**Tasks**.
A – Revise the blog post from "I have no memory" through "part of Mt.", putting "stroke" in place of "heart attack".
B – Decide whether each statement agrees with the blog post. For each, answer yes or no and quote the words of the post that settle it.
(i) The writer's grandmother was seventy-two when she died.
(ii) The writer joined Crossfit Mt. Lebanon at the end of April.
(iii) The writer takes 30mg of Prozac each morning.
C – Continue the blog post from its last line, "That run...".

**Exercise passage**.
Wednesday, August 6, 2014

Chasing My Victory- A WarmUp, An EMOM, A WOD, and a Run...

One of the many surgical rooms where my
 Grandmother would have had ECT- electro
convulsive shock therapy, at St. Elizabeth's
hospital. 
I have no memory of my paternal grandmother.  I was just two years old, when she died of a heart attack, after being released from St. Elizabeth's Hospital,
in Washington, D.C.  She'd been there for over twenty years, suffering the ravages of a lifetime of major depressive disorder.  Years of institutionalization, medication, and electroconvulsive shock therapy had done nothing to ease her pain.  She never made it beyond the sidewalk, outside of the facility, where she collapsed.  She was seventy-two. 

My favorite part of Mt.
 Lebanon Cemetary, along all
of the loops we run, is this. 
 
Forty-two years later....and I'm running the 800 meter loop through Mt. Lebanon Cemetery
, the buy- out at the conclusion of today's WOD, and my mind finds her. And I wonder if she's looking down on me.  I wonder if she sees how hard I'm working to beat this thing.  I wonder if my efforts can overcome my genetics.  I wonder...oh, how I wonder.

Its been a tough week.  For the first time since joining Crossfit Mt. Lebanon, at the end of March, I've begun to let my negative inner-voice hold me captive, away from the box.  And with each day, of three that I missed since last Thursday, I could feel the slide of the slippery slope that is the lie of depression.  The one that seduces you into staying on the couch, or under the covers.  The one that tells you that moving your body will hurt too much.  The one that whispers "why bother?"

But the truth- MY TRUTH- is that my DNA, or the 30mg of Prozac that I take, each night, before bed, doesn't decide the outcome of this battle.  I do.  I decide. Every morning that the Good Lord allows me to wake, is a new day.  And its a choice. Not the choice to be happy or sad, as some would claim.  Not the choice to be sick or in remissionNot the choice to be in any of the diagnoses that I may have or even to be clean of the behaviors that may stem from those diagnoses.  Every morning, every hour, every minute of my day, I must decide to move forward, or to be stuck.  Period.  Its not easy, but its very simple.  I cannot help the miserable genetics which have done a number on my brain.  But I CAN decide, despite how I feel, to not let that stop me from living. 

So today, I got out of bed early.  I made coffee for the first time in my life. I put on my workout wear.  And, with the encouragement of some terrific women from CFMTL, my husband, daughter, and eleven year-old son, I went to the box.  The warm-up threatened to undue me.  I seriously considered leaving.  The core work of a ten minute EMOM of V-UPs and jumping jacks, and my staggering through both, winded me.  The WOD that followed found me breathless and full of self-doubt.  But the run...oh, that run.  The 800 meters, that felt like 800 miles. That run...

**Supplied material**.
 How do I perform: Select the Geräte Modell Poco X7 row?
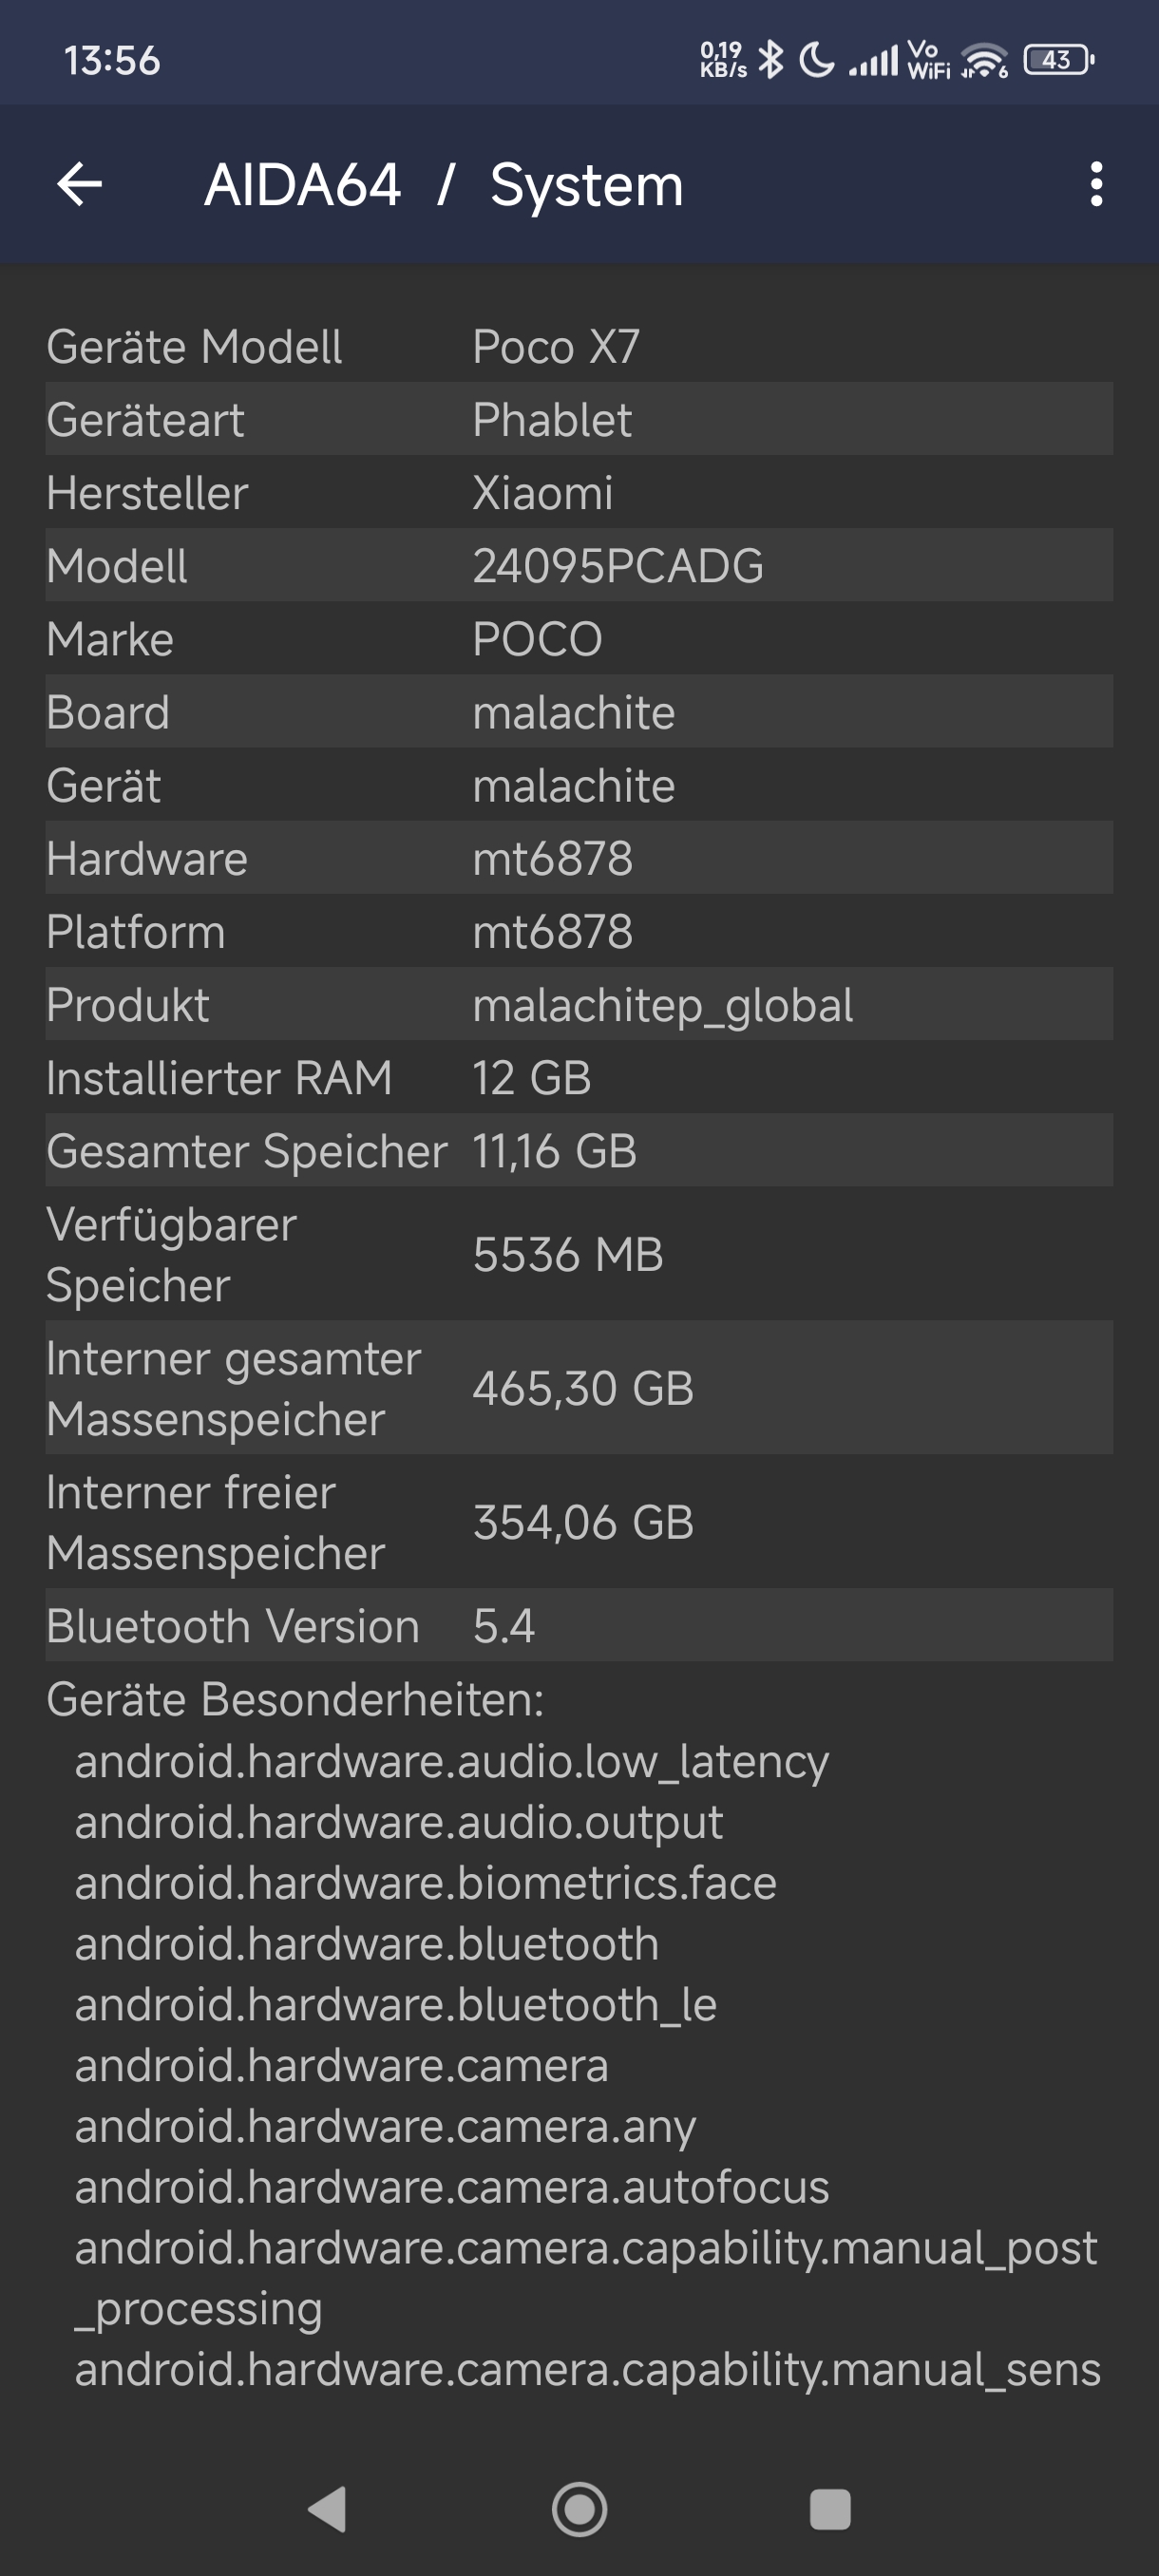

**Results for each task**.
A –
I have no memory of my paternal grandmother.  I was just two years old, when she died of a stroke, after being released from St. Elizabeth's Hospital,
in Washington, D.C.  She'd been there for over twenty years, suffering the ravages of a lifetime of major depressive disorder.  Years of institutionalization, medication, and electroconvulsive shock therapy had done nothing to ease her pain.  She never made it beyond the sidewalk, outside of the facility, where she collapsed.  She was seventy-two. 

My favorite part of Mt.

B –
(i) Yes: "She was seventy-two."
(ii) No: "since joining Crossfit Mt. Lebanon, at the end of March"
(iii) No: "the 30mg of Prozac that I take, each night, before bed"

C –
As everyone else forged ahead, at an admirable pace, I slowed- with the limitations of weight, which are with me everyday, though less than before.  But this time was different.  This day, this time, I carried her burdens- the ones that took the life out of her.  My grandmother.  Whose name I hold in the middle of my own.  Whose name my daughter holds- Lily.  Lily Mae, they called her.  I carried those burdens, on my back, for Lily Mae-the woman I don't remember, but from whom my soul feels warmth and abiding love.  And I carried, in my arms, in front of me, the hopes, beyond all hopes, that this battle is finished with me- leaving all four of my children a life that is less rough around the edges- less mired in suffering.  As I came upon the steepest climb of the path back to the box,  I seemed almost to be running in place. It felt like I might fall over at any moment. But I promised myself that I wouldn't stop. So I kept running through the back door. And that, that promise to keep going, I carried, with all that my legs could muster, for me. I carried the moving forward just for me.

I'm not sure I have ever felt so winded, as I did this morning.  I struggled to catch my breath for what seemed to be an eternity, long after the WOD was done.  Then I cried.  The cries of generations that want this story to be rewritten.  The cries of a girl who didn't want to show up for her life today, but who did it anyway.  The cries that don't come from the lows of mental illness but from the letting go of stories that are not mine.  The cries that say "I finished." and all that that means for my going forward.

Because I'm going forward.  Oh,Yes. I am. And with each foot in front of the other, the story that is mine becomes a victory.  Today, for all of its struggles.was.a.victory.